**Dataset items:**
=== Section Start ===
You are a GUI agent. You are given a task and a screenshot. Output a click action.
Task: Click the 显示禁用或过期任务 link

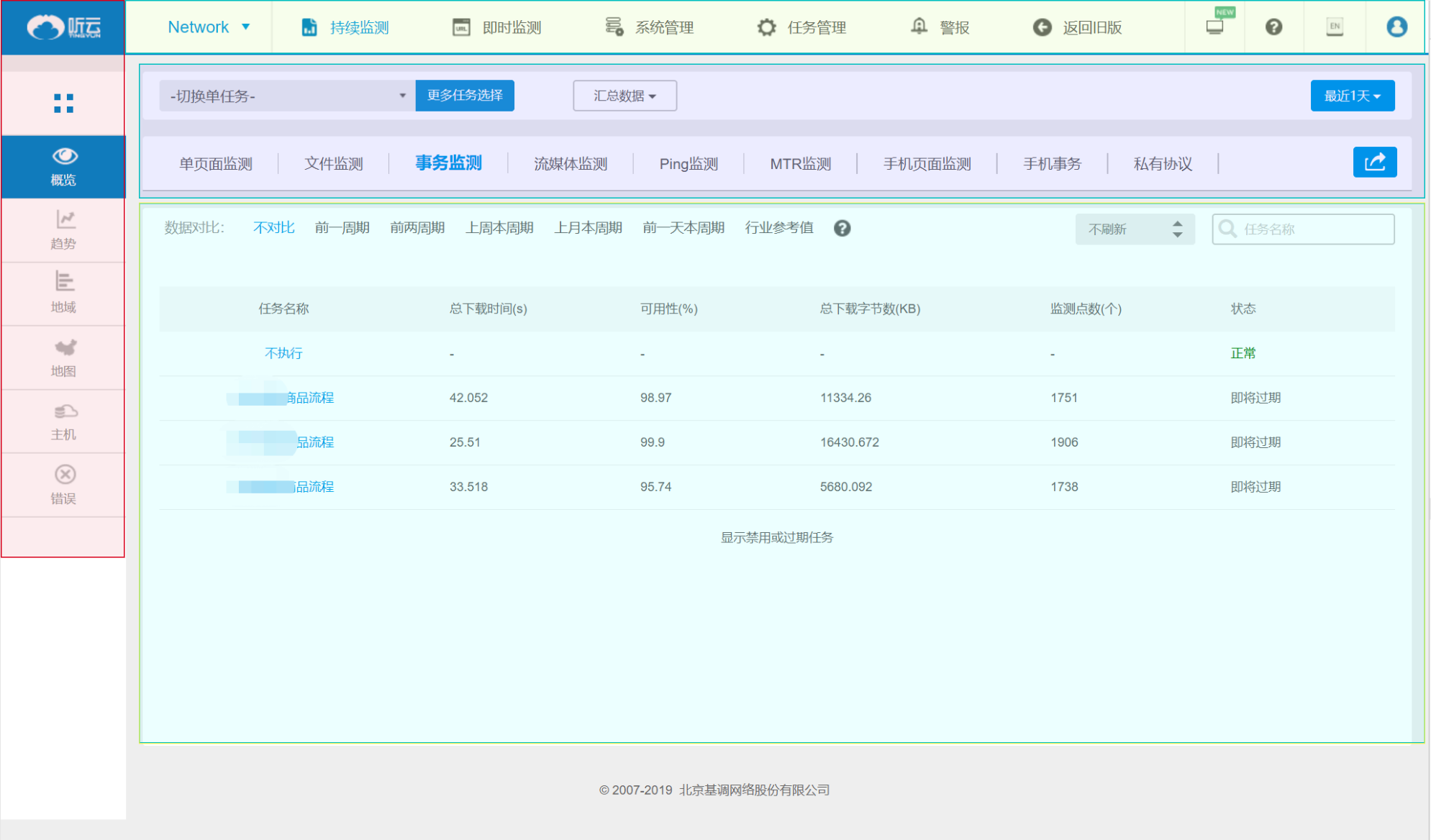coord(777,537)
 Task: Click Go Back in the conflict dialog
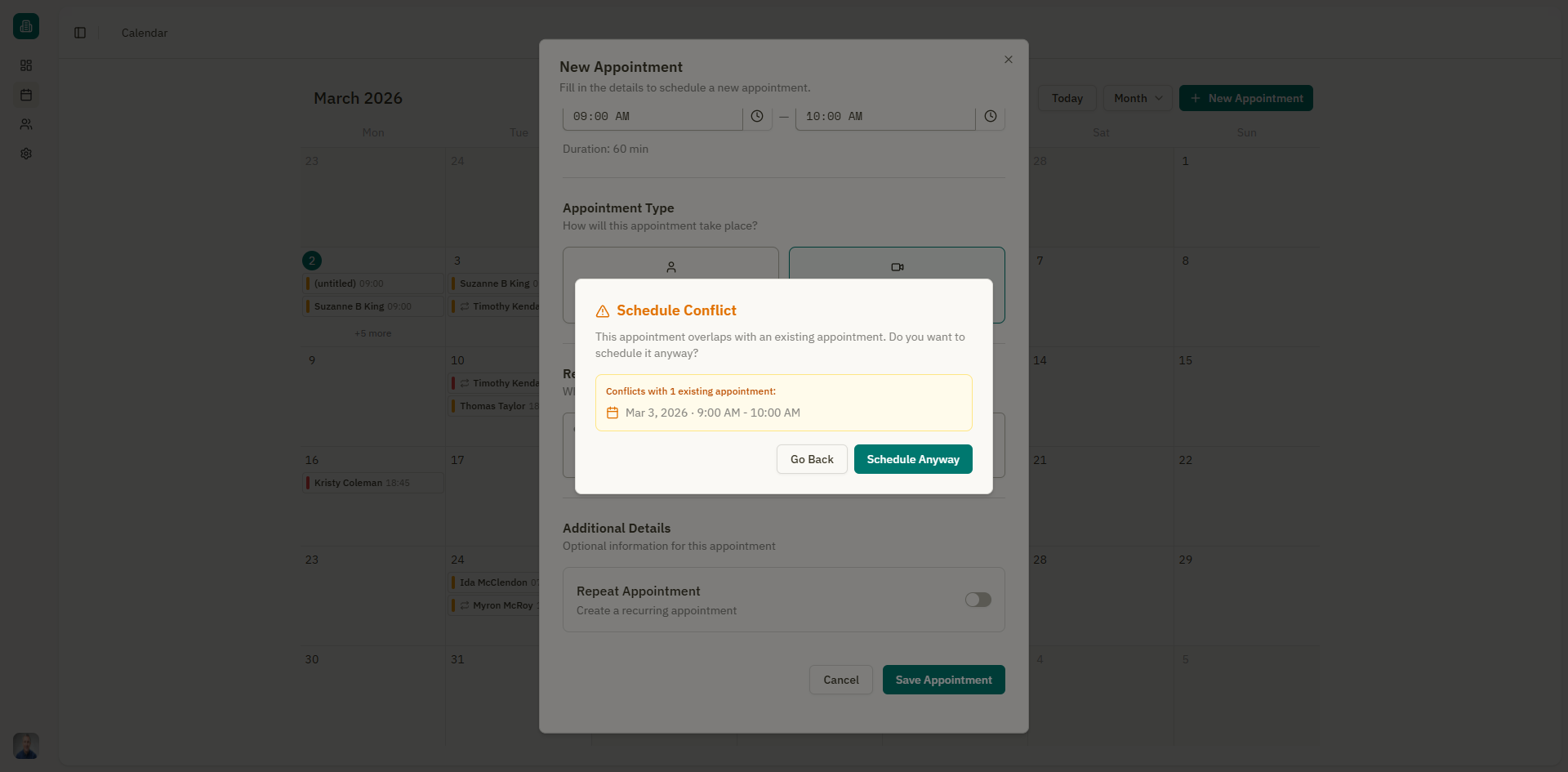click(811, 459)
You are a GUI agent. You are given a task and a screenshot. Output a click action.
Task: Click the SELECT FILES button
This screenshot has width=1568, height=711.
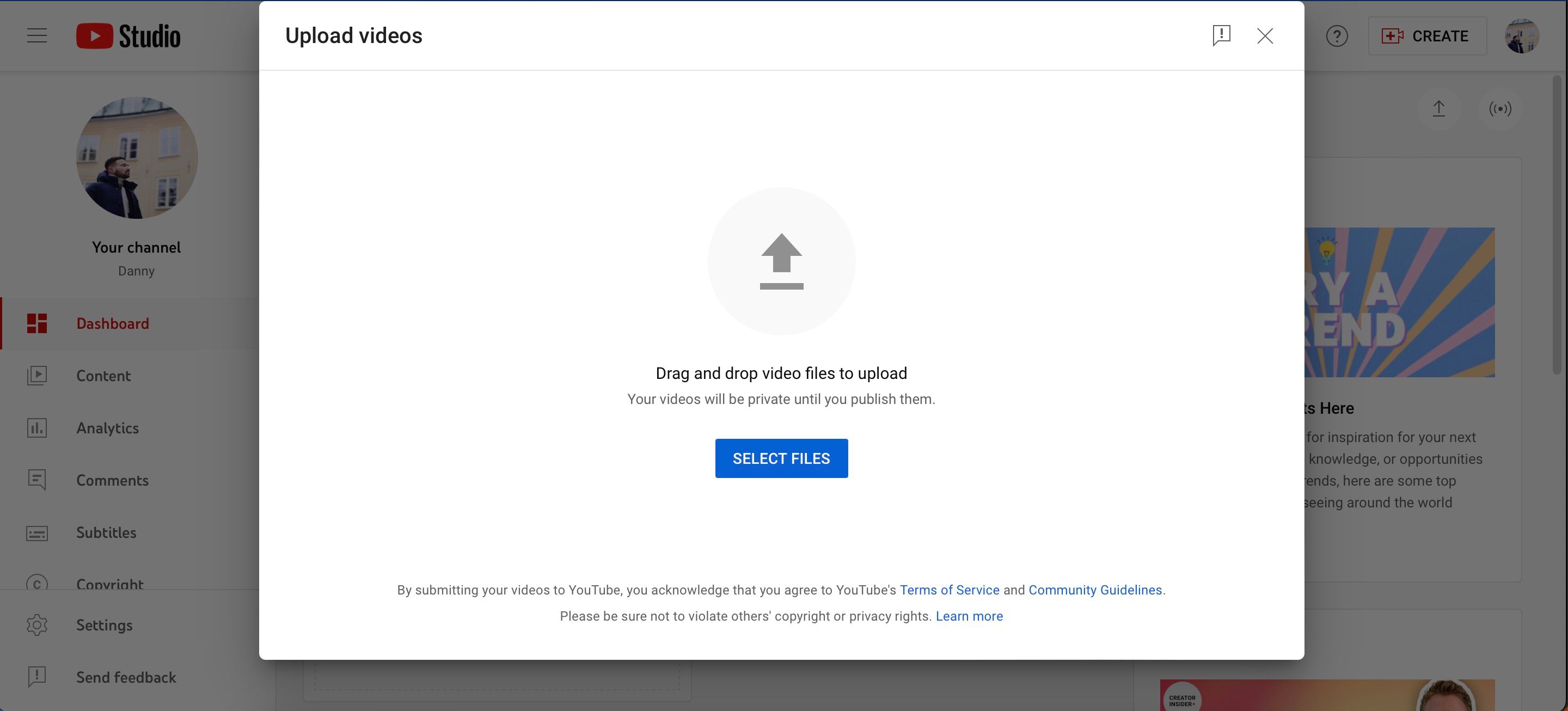[x=781, y=458]
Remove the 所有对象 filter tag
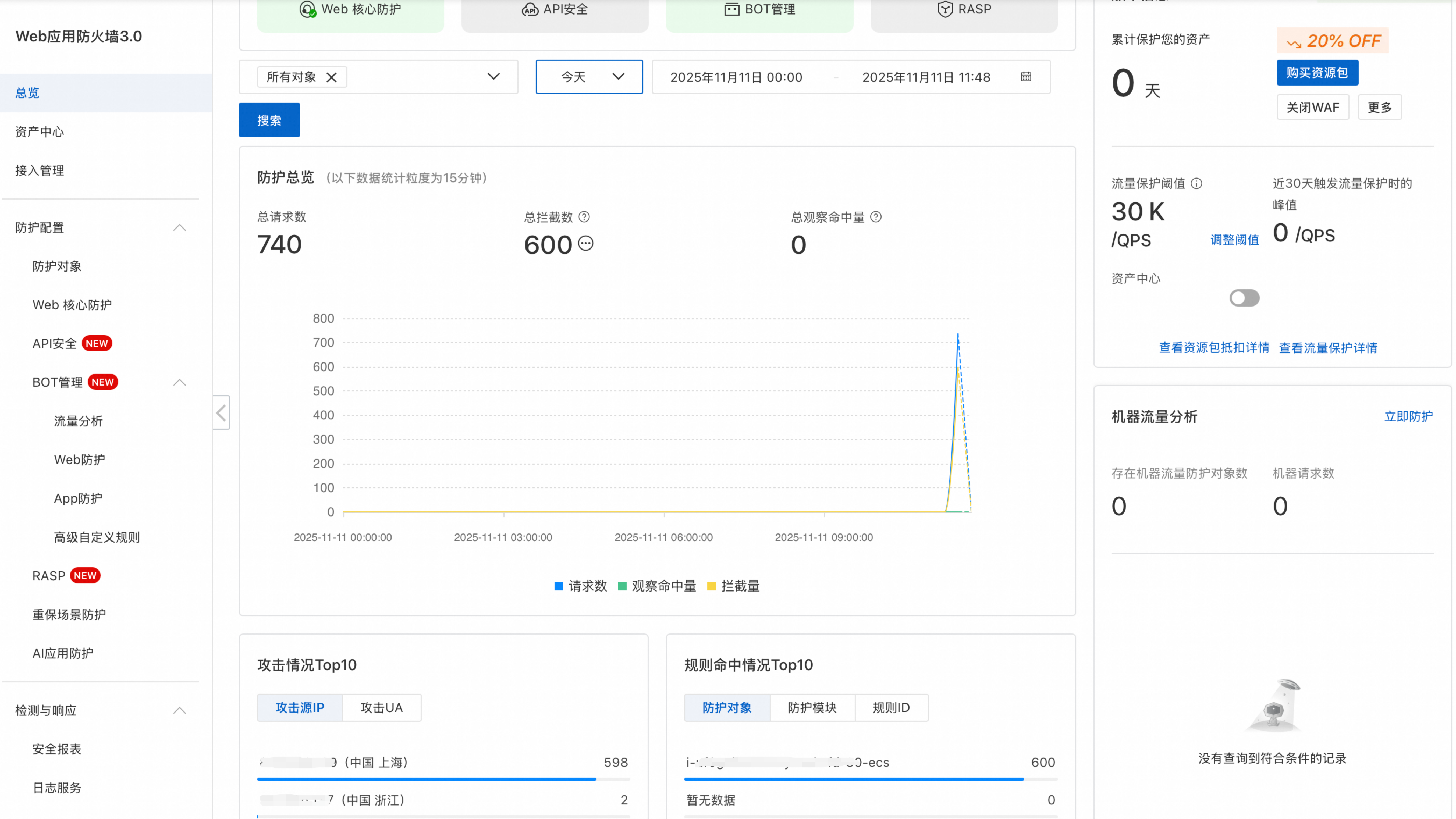 point(332,77)
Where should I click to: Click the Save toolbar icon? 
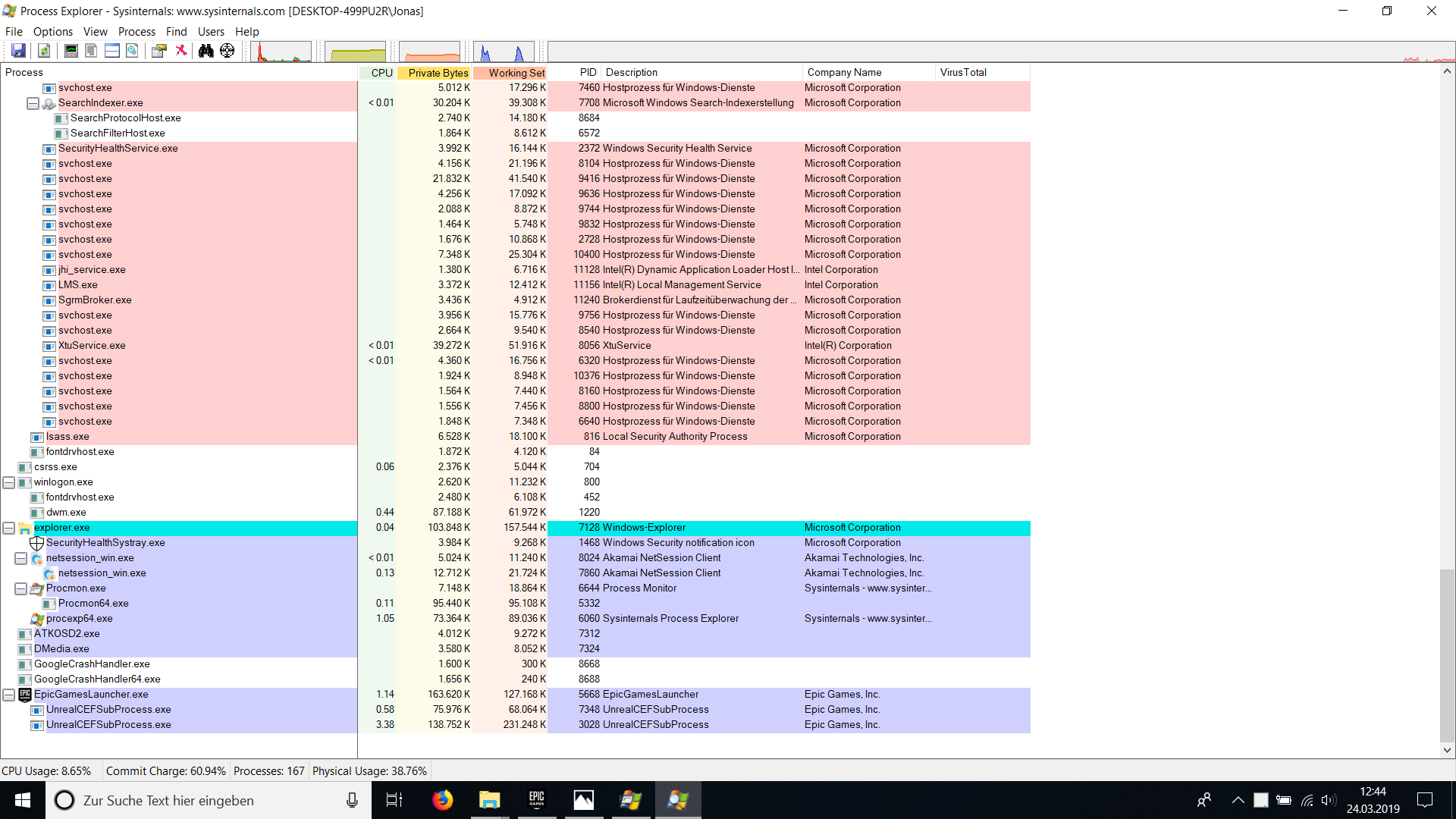[x=18, y=51]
=== Section End ===
Type out all the records verbatim, minus images.

You are a GUI agent. You are given a task and a screenshot. Output a click action.
Task: Click the 显示禁用或过期任务 link

coord(777,537)
 Task: Click Go Back in the conflict dialog
click(811, 459)
You are a GUI agent. You are given a task and a screenshot. Output a click action.
Task: Click the SELECT FILES button
This screenshot has width=1568, height=711.
[x=781, y=458]
Remove the 所有对象 filter tag
 point(332,77)
Where should I click to: Click the Save toolbar icon? 
[x=18, y=51]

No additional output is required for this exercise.